The rhythm here is lovely. Breakfast is not until 0830 as the staff  don’t come in too early, this after all is Bahia! After an enormous feast, it’s down to the beach (if it’s not raining) for swimming or walking for miles along the sand. Lunch is at 1400 and the sun disappears around 1630. Then it’s up to whatever you want to do – until a light supper!

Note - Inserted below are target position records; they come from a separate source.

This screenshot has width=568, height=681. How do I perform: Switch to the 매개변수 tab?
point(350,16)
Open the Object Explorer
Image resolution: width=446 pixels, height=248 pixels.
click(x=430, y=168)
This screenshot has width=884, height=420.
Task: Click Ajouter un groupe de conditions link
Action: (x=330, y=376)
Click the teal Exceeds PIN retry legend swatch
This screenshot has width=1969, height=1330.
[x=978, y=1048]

After a week, it was back to noisy Rio. Casa dos Arandis was certainly in the middle of nowhere and that has its pluses and minuses! Getting anywhere involved a bouncy, bone-jarring 4X4 journey and one was soon put off. Not that the beach and bath-temperature sea water encouraged one to leave it; and not a soul in sight! The night sounds in the tropics are simply wonderful and one could listen to the cicadas, frogs, birds, insects and other fauna for hours – except of course when one’s in bed and ‘something’ is making its way either across the roof, or indeed under the house, for this was on brick piles with a large ventilation space underneath!

Today Sunday it was back to Barra (pronounced Bah Hah) beach to soak up some sun, for the forecast for tomorrow is torrential rain; that means a taxi to the Bikram studio!

Hope the world is well where you are?

Love etc

Richard Yates – richardyates24@gmail.com

P.S. Thought I should give you a very short synopsis of modern Brazil (now I’m becoming slightly more knowledgeable!)

You could divide it into 4 regions, although there are actually 26 states!

In the southern part of the country (Santa Catarina, Paraná and Rio Grande do Sol) immigrants from Europe have retained their own cultures and traditions. The Germans still celebrate Oktoberfest, the Italian make wine, the Azoreans concentrate on fishing and the state of Paraná is closely associated with Slavs from central Europe.  In addition there are large Jewish and Japanese concentrations.

The central and eastern part of Brazil, including the country and political capital Brasilia, Rio de Janeiro (cultural capital) and Sao Paulo (business capital), is the most developed, most densely populated, the richest and most important from an economic point of view part of the country.

The Amazonian and northern areas are rich in wildlife, include the world’s largest river basin and there are huge contrasts in the affluence of the towns and cities.

The inhabitants of Northeast Brazil (including Bahia) are a direct result of three centuries of importing slaves from Africa; in fact 40% of Brazil’s current population are descended from African slaves. Cocoa and rubber were the most successful crops grown, but the former has suffered from crop failure due to parasites, and the latter from competition. The 1800s saw a huge expansion of rubber plantations and Brazil became the world’s largest producer of rubber. Then an Englishman smuggled out some rubber seeds and took them to Malaya (as Malaysia was then called). In 15 years Brazil was elbowed out of the rubber market and, unused to competition, by 1914 plantations became uneconomic. Today Brazil imports most of its rubber!

The cultural mix across Northeastern Brazil ensures wonderful cuisine. Along the coasts the African descended population flavour their food, mainly fish and fruit, with coconut milk and red dendê (palm) oil. Away from the coast the cowboy descendants of the Portuguese settlers have a simpler fare, using dried meat, manioc root (including manioc flour) rice and black beans.

So there you have it, Richard’s easy guide to a vast country (2400 miles north to south, 2400 miles east to west) of 185 million people.